Make your prompt tracking more accurate this week

AI Visibility is measurable. The mistake is running it like a rank tracker.

Jun 08, 2026

∙ Paid

**Please add Growth Memo to your preferred Google sources, so you don’t miss the next insight!** This Memo was sent to 27,118 subscribers. Welcome to +109 new readers!

By now, you understand that LLMs are probabilistic systems and that AI answers are highly variable. That fact has convinced a lot of people that prompt tracking is extra noise. But discounting prompt tracking as nonsense is the wrong conclusion.

Even though prompt tracking is much less deterministic than keyword tracking, we can significantly increase the accuracy of tracking AI mentions and citations. Repeated runs, fixed sampling rules, and confidence intervals turn variance from a reason to quit into a number you can defend.

By the end of this Memo, you’ll know how to build that system.

This memo assumes that you’re already:

1/ Operating under the philosophy of persona-based prompt design, argued for in Synthetic Personas for Better Prompt Tracking.

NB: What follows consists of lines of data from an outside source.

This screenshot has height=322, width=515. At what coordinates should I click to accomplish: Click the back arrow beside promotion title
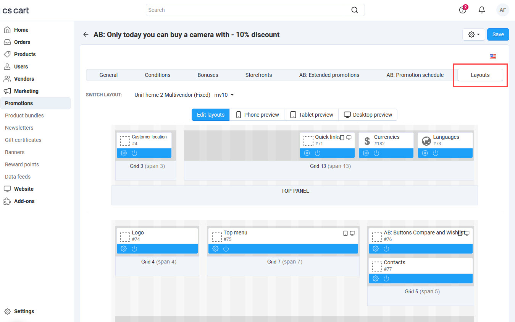point(86,34)
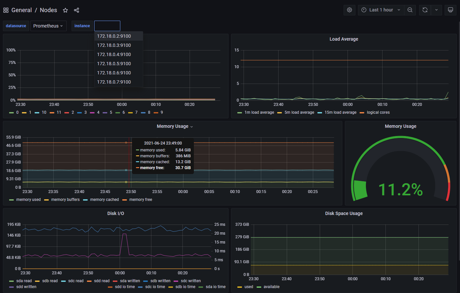The image size is (460, 293).
Task: Select instance 172.18.0.3:9100 from the list
Action: point(113,45)
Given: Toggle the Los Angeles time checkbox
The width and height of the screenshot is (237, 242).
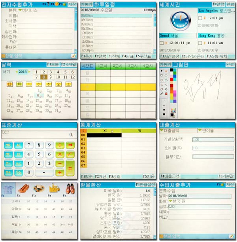Looking at the screenshot, I should (200, 18).
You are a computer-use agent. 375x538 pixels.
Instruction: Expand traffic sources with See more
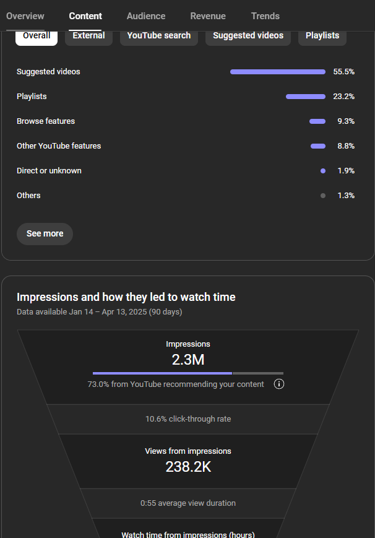pos(45,233)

2/ Bought into doing AI SEO / AEO and need a measurement system that actually tracks your progress vs. noise. Check out How Much Can We Influence AI Responses to learn more.

AI Mode is expanding. The Search box just got its biggest AI upgrade in decades. Search agents now crawl the web and answer for users in the background, before anyone reaches your page. If you’re still grading yourself on rankings and traffic, you’re scoring a game that no longer exists.

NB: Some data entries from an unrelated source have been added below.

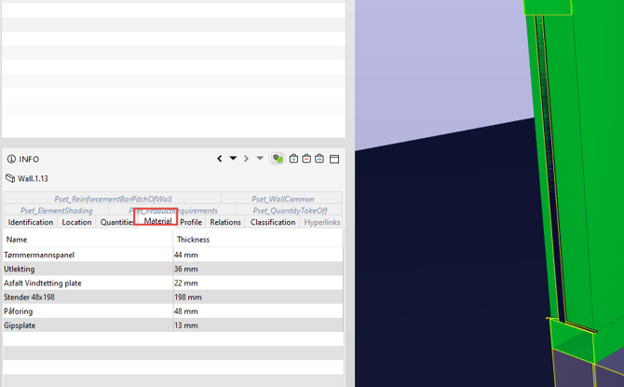The height and width of the screenshot is (387, 624).
Task: Remove element from basket icon
Action: tap(306, 159)
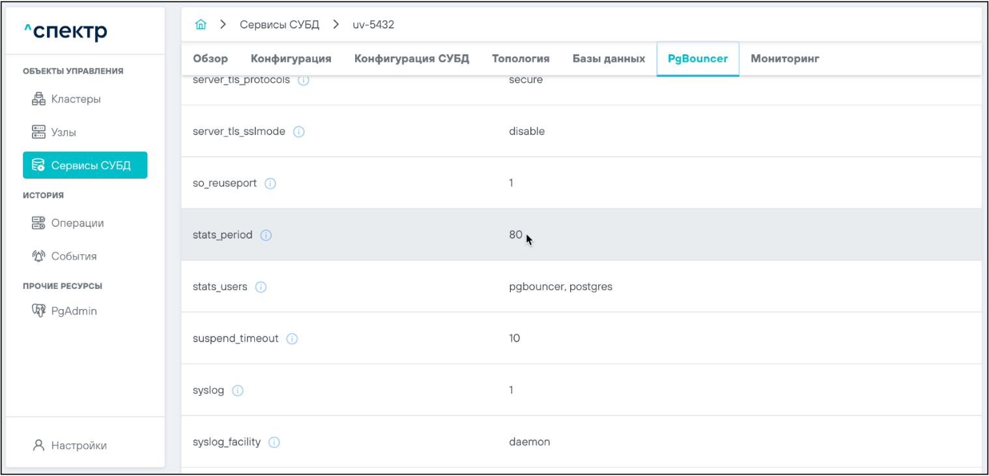989x476 pixels.
Task: Open Операции history page
Action: [x=77, y=223]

Chris Long, co-founder of Nectiv, breaks down what changed, what it means for B2B visibility, and how to build the workflows that get you cited in AI search.

You’ll walk away knowing:

Why the SGE to AI Overviews to AI Mode shift is bigger than it looks
The I/O 2026 updates that belong on your roadmap now
How to measure visibility past rankings: citations, prompt coverage, mentions
What makes content surface in fan-out and decision-stage queries
The workflows to audit, refresh, and publish content built for AI search

Date: June 17 · 3pm ET · Zoom · Recording sent after

Spots are limited. Claim yours before Search moves again.

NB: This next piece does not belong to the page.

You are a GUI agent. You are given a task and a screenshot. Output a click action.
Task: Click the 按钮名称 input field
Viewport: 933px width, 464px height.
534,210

The prompt-tracking backlash is only half-right

Prompt tracking critics are not wrong. 5 people running the same prompt get 5 different answers. Within-LLM variance from sampling alone hits 10-34% on identical prompts.

Reporting a point estimate from one run is astrology. Together with AirOps, I looked at 815,000 prompt-page pairs and found that after running the same prompt 3x in ChatGPT, only 2.2% of citations remain.

Every prompt is n = 1. Given that the average prompt is 5x longer than classic search keywords, the chance that 2 people around the world use the same exact prompt is close to 0. We currently don’t have any insight into what users prompt, and we might never get that data (although both Bing and Google are keeping us satiated, for now, by offering some AI-visibility data).

But “probabilistic = unmeasurable” is lazy thinking. Weather is probabilistic. Credit Scores are probabilistic. We still forecast and track them.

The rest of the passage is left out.